Petr & The Wulf is the debut studio album by Munly & The Lupercalians, a side project founded by musician Jay Munly around 2007. A concept album, it is a loose adaptation of Peter and the Wolf by Sergei Prokofiev.

It was released on compact disc on August 31, 2010 (Note: Bandcamp mislabeled Petr & The Wulf as a self-titled album. Munly & The Lupercalians have never released a self-titled album.) and on vinyl on October 5, 2010 through the record label Alternative Tentacles.

==Composition==

===Adaptation===
The album is a mythicized retelling of the original 1936 composition, told from different characters' perspectives: the boy ("Petr"), his grandfather ("Grandfater"), the hunters ("Three Wise Hunters"), and the animals: "Cat", "Bird", "Duk", and "Wulf". "Scarewulf" serves as a synopsis, or introduction, to the album's story. It is believed that Munly chose the Russian spelling of the track titles in homage to Prokofiev's original story.

As told to Sad Wave, a Russian publication, Munly has been fascinated with the story ever since he was a child:

“This story - both music and the plot - sunk into my soul as a child, after the [Disney] cartoon that we were shown in elementary school. I think she greatly influenced me. And I wanted to make my version of this story - the true version."

Similarly, the press release informs the listener that "'Petr & The Wulf' is the correct telling of a story about which most have been woefully misinformed."

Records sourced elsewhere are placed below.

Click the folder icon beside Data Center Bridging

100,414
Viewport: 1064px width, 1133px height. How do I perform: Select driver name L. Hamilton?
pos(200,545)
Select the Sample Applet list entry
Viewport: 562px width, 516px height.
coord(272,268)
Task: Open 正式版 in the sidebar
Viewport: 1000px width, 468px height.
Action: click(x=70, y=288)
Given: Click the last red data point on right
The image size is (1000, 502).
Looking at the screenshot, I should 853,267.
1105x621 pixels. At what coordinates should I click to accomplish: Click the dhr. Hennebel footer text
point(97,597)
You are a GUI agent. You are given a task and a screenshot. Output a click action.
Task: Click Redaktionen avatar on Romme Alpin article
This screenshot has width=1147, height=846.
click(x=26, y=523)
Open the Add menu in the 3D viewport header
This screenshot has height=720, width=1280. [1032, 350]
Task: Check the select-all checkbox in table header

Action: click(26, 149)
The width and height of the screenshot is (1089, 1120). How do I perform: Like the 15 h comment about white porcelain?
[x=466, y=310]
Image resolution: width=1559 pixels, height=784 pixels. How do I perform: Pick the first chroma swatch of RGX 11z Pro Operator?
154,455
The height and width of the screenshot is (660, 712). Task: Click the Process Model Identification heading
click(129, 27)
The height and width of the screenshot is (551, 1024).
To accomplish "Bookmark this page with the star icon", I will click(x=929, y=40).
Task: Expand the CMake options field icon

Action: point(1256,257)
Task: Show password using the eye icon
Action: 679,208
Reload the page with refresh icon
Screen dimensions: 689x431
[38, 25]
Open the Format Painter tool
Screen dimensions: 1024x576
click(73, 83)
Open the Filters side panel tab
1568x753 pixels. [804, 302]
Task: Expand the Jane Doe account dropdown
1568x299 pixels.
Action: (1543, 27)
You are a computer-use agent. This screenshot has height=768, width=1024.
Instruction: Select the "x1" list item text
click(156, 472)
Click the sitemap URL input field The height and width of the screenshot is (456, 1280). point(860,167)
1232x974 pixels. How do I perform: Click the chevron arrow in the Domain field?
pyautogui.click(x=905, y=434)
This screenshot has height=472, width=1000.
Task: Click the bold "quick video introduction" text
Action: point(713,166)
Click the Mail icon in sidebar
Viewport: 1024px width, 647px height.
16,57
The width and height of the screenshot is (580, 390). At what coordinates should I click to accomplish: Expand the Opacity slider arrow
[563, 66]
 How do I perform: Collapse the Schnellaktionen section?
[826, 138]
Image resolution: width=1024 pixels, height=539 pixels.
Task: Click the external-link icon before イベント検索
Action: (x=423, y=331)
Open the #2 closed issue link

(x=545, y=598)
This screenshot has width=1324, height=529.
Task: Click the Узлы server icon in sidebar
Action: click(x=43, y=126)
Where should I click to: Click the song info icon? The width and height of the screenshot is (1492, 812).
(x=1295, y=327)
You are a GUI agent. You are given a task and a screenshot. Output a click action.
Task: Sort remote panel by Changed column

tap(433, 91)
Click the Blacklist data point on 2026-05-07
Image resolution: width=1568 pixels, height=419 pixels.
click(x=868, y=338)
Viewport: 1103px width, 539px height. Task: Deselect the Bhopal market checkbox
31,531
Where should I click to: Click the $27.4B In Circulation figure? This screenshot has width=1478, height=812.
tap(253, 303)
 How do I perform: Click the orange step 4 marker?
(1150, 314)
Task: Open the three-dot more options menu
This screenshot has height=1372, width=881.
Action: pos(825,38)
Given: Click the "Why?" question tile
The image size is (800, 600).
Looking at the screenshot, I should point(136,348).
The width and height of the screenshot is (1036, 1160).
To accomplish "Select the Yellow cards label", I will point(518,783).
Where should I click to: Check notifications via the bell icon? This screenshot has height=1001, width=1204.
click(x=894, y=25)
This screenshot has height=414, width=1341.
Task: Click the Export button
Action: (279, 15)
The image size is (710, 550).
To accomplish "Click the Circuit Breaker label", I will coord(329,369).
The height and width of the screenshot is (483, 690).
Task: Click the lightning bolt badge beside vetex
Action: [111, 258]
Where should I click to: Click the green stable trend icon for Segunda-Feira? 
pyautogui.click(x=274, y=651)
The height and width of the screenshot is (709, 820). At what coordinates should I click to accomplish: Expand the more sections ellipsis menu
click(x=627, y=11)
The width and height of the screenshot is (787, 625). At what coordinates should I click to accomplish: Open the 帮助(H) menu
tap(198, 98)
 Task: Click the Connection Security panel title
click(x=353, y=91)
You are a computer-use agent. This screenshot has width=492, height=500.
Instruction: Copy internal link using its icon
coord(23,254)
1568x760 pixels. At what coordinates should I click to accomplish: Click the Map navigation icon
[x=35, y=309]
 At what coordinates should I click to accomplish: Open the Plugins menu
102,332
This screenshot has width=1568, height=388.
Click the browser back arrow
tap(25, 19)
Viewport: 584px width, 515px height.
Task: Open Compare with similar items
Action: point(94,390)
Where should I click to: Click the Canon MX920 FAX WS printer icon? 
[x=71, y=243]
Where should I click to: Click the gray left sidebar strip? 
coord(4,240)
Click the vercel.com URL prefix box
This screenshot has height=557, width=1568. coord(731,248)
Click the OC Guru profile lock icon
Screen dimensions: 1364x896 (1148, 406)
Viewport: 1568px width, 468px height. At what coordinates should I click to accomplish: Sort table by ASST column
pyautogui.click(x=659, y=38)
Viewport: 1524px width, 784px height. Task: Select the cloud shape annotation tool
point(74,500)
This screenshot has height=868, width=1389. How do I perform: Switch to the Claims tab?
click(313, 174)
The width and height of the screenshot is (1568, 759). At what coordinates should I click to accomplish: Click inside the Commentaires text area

===The Kinnery of Lupercalia===
Ultimately, it is a prequel to the stories of his invented world, Lupercalia, told over a span of four albums. The goal is to produce a multi-album epic titled 'The Kinnery of Lupercalia', which is all about the town and its colorful residents. Its residents have been described as "families who interact with each other" and Lupercalia as an "imagined community of Legions & clans where we are not sure who is a deity and who is not." A "Pre-History of Lupercalia" was originally posted on the band's MySpace page as a blog post, but the page itself has been deleted.

==Recording and production==
Although a demo album was released in 2009, this is considered to be the first release by the band. It is the sixth studio album by Munly overall.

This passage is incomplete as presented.